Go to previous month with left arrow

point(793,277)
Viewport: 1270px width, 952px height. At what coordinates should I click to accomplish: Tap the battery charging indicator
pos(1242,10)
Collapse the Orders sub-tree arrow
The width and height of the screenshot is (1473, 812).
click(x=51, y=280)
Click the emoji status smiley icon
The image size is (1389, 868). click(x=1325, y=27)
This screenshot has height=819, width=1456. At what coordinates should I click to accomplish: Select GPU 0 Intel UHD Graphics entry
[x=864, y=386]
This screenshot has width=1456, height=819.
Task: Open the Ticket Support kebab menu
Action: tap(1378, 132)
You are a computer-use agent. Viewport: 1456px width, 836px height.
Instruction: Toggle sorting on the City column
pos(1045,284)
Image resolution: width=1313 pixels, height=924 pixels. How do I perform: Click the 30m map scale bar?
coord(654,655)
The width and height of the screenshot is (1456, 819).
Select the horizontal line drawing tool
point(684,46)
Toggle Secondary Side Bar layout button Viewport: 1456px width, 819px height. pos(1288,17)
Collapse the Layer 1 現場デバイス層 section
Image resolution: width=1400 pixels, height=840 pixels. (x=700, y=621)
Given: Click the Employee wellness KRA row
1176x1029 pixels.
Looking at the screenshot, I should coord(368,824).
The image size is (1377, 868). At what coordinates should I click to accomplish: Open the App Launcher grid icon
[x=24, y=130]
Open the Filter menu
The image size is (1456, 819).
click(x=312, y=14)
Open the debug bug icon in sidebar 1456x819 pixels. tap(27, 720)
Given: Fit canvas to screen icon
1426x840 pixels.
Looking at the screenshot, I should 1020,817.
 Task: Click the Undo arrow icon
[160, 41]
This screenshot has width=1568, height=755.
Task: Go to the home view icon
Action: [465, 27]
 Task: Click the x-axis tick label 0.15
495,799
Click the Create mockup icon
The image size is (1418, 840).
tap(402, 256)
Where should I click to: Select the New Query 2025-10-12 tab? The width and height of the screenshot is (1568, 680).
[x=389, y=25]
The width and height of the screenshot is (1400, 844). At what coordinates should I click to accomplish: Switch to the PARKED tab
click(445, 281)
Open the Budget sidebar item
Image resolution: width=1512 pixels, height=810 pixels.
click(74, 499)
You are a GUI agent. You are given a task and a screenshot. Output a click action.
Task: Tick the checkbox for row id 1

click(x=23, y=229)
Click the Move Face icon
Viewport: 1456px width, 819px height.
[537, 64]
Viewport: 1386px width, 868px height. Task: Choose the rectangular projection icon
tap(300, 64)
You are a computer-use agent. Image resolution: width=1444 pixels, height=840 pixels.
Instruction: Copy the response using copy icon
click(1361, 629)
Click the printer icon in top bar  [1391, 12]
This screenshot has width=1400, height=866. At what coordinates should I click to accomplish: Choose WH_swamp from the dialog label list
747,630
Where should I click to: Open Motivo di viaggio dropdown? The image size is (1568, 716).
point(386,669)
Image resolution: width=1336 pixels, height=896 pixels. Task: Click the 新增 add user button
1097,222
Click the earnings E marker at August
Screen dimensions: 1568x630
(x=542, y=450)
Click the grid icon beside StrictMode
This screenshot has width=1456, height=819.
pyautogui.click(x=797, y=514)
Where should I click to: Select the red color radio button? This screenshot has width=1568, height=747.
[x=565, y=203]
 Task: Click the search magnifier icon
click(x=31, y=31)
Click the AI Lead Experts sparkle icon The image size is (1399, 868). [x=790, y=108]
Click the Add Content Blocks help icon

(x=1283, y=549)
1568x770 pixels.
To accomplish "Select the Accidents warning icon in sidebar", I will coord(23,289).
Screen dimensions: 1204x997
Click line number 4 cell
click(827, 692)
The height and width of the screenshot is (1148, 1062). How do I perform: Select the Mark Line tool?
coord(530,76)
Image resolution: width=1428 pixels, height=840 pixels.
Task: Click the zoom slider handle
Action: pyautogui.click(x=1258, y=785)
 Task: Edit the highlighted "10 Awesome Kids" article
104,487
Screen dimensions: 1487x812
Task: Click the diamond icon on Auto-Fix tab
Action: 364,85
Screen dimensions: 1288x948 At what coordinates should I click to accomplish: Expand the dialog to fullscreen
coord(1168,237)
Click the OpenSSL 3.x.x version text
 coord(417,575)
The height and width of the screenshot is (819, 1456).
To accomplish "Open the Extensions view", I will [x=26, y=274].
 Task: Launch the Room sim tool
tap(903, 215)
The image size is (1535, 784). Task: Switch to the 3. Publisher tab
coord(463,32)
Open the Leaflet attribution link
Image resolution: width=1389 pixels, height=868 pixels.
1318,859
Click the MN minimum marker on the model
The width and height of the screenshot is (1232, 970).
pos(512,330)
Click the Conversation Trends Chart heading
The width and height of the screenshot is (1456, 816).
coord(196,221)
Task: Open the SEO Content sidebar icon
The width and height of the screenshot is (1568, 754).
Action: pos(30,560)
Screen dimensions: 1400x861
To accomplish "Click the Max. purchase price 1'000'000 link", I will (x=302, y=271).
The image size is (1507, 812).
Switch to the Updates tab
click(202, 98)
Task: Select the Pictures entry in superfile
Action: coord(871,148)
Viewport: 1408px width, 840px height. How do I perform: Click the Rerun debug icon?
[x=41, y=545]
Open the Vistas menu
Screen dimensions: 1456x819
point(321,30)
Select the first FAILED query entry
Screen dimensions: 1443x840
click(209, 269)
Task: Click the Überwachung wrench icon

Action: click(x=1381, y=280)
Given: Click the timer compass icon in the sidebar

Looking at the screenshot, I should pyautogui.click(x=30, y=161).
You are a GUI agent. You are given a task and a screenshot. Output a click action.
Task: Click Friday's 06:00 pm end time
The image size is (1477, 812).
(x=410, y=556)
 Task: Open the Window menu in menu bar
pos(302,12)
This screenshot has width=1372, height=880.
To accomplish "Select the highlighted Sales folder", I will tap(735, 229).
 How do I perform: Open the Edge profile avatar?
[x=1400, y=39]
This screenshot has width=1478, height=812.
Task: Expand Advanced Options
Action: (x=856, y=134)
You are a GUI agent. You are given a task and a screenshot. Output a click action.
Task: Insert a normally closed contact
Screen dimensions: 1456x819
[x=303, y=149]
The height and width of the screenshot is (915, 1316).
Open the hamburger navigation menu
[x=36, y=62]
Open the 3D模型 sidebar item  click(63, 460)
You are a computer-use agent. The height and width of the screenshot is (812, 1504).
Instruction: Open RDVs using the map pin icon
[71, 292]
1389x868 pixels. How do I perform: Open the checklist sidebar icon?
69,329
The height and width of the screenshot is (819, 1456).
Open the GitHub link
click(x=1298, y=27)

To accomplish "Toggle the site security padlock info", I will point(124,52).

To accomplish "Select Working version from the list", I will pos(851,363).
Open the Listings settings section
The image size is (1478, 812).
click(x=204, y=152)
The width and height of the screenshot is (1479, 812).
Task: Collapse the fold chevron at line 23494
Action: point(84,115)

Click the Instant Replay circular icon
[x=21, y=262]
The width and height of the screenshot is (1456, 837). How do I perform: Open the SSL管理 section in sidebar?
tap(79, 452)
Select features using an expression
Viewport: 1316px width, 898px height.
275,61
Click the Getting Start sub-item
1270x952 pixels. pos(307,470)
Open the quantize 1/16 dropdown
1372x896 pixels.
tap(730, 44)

▬▬▬

WHAT IS REQUIRED: Give back precisely the lines above that start at the line containing "Where should I click to: Open" and end at the line containing "Screen dimensions: 1400x861", inclusive. No other lines belong in the output.

ANSWER BOX:
Where should I click to: Open Motivo di viaggio dropdown? The image size is (1568, 716).
point(386,669)
Image resolution: width=1336 pixels, height=896 pixels. Task: Click the 新增 add user button
1097,222
Click the earnings E marker at August
Screen dimensions: 1568x630
(x=542, y=450)
Click the grid icon beside StrictMode
This screenshot has width=1456, height=819.
pyautogui.click(x=797, y=514)
Where should I click to: Select the red color radio button? This screenshot has width=1568, height=747.
[x=565, y=203]
 Task: Click the search magnifier icon
click(x=31, y=31)
Click the AI Lead Experts sparkle icon The image size is (1399, 868). [x=790, y=108]
Click the Add Content Blocks help icon

(x=1283, y=549)
1568x770 pixels.
To accomplish "Select the Accidents warning icon in sidebar", I will coord(23,289).
Screen dimensions: 1204x997
Click line number 4 cell
click(827, 692)
The height and width of the screenshot is (1148, 1062). How do I perform: Select the Mark Line tool?
coord(530,76)
Image resolution: width=1428 pixels, height=840 pixels.
Task: Click the zoom slider handle
Action: pyautogui.click(x=1258, y=785)
 Task: Edit the highlighted "10 Awesome Kids" article
104,487
Screen dimensions: 1487x812
Task: Click the diamond icon on Auto-Fix tab
Action: 364,85
Screen dimensions: 1288x948 At what coordinates should I click to accomplish: Expand the dialog to fullscreen
coord(1168,237)
Click the OpenSSL 3.x.x version text
 coord(417,575)
The height and width of the screenshot is (819, 1456).
To accomplish "Open the Extensions view", I will [x=26, y=274].
 Task: Launch the Room sim tool
tap(903, 215)
The image size is (1535, 784). Task: Switch to the 3. Publisher tab
coord(463,32)
Open the Leaflet attribution link
Image resolution: width=1389 pixels, height=868 pixels.
1318,859
Click the MN minimum marker on the model
The width and height of the screenshot is (1232, 970).
pos(512,330)
Click the Conversation Trends Chart heading
The width and height of the screenshot is (1456, 816).
coord(196,221)
Task: Open the SEO Content sidebar icon
The width and height of the screenshot is (1568, 754).
Action: pos(30,560)
Screen dimensions: 1400x861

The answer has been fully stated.